Такъ какъ всѣхъ главъ послѣдней части будетъ около 20, то главы эти, разсчитывая по 3 въ каждый №, помѣстятся до новаго года во всякомъ случаѣ.
Съ совершеннымъ уваженіемъ остаюсь готовый къ услугамъ.
Левъ Толстой.
27 Авг. 1899.
Печатается по автографу, хранящемуся в ИЛ. Впервые опубликовано. Е. П. Населенно по автографу в СПД, стр. 316.
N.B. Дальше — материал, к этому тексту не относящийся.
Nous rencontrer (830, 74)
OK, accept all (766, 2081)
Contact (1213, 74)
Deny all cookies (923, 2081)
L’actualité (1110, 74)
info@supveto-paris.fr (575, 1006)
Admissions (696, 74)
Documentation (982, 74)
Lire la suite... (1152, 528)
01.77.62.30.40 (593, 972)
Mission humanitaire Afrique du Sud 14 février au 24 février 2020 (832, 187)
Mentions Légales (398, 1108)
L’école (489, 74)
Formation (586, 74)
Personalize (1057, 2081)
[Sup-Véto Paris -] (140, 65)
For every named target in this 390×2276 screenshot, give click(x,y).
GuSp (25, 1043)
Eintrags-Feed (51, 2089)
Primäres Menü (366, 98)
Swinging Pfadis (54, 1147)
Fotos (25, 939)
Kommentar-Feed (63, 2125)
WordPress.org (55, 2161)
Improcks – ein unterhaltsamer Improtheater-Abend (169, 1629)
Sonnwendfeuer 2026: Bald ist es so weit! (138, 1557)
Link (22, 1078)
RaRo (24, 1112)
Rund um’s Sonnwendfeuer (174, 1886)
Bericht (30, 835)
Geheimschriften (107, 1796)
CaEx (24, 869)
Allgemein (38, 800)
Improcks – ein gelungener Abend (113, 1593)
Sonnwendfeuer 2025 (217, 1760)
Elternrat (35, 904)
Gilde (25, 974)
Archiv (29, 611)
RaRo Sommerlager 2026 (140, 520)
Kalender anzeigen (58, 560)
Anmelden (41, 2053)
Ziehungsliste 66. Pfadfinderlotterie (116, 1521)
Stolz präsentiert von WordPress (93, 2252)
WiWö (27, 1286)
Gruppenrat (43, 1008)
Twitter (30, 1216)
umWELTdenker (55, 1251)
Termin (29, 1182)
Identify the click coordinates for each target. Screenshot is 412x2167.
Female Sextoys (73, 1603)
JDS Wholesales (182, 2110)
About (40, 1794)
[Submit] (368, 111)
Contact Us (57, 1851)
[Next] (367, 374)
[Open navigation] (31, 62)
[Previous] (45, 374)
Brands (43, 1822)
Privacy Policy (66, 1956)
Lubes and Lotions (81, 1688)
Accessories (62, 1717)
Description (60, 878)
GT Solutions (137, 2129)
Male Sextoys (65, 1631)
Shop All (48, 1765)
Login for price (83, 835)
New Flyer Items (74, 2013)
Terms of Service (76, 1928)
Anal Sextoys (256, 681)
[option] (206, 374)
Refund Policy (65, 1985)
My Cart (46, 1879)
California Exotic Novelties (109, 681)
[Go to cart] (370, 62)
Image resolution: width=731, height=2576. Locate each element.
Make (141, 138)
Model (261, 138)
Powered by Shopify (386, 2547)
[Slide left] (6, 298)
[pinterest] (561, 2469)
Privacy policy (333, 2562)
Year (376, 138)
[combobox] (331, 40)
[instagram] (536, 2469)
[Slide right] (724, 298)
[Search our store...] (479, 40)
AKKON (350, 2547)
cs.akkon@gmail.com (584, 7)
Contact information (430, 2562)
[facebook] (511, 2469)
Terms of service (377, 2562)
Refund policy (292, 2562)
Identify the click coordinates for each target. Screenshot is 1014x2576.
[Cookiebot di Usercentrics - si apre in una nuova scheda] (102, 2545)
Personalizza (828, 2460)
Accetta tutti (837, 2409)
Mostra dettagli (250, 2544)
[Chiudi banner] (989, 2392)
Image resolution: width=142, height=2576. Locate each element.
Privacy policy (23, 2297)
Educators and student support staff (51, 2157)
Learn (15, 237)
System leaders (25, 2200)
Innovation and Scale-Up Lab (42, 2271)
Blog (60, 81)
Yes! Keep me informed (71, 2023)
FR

Письмо А. Ф. Маркса, на которое ссылается Толстой, в архиве не обнаружено. Оно касалось решения Толстого не печатать в «Ниве» третьей части «Воскресения» (см. письмо № 160). Издатель предложил Толстому сделать большой перерыв в публикации романа с тем, чтобы возобновить ее через один – два месяца. На эти условия Толстой согласился. Конец второй части был напечатан в № 37 «Нивы» от 11 сентября 1899 г. В № 38 опубликовано заявление издательства: «Летом гр. Л. Н. Толстой был болен и не мог заниматься отделкой последних глав романа «Воскресение». Теперь ему, слава богу, гораздо лучше, и он принялся с новым рвением за работу. Но уже вследствие болезни произошла задержка. Кроме того, конец романа, при пересмотре его, значительно разросся, так что потребовалась, вместо прежних немногих глав, целая новая часть, – третья, состоящая приблизительно из двадцати глав. Всё это заставляет автора прервать печатание романа недель на шесть, так что третья и последняя часть романа появится в «Ниве» в ноябре и декабре и послужит лучшим украшением страниц нашего журнала в конце года». Первые главы третьей части были напечатаны в № 49 журнала от 4 декабря, о чем было объявление в предыдущем номере.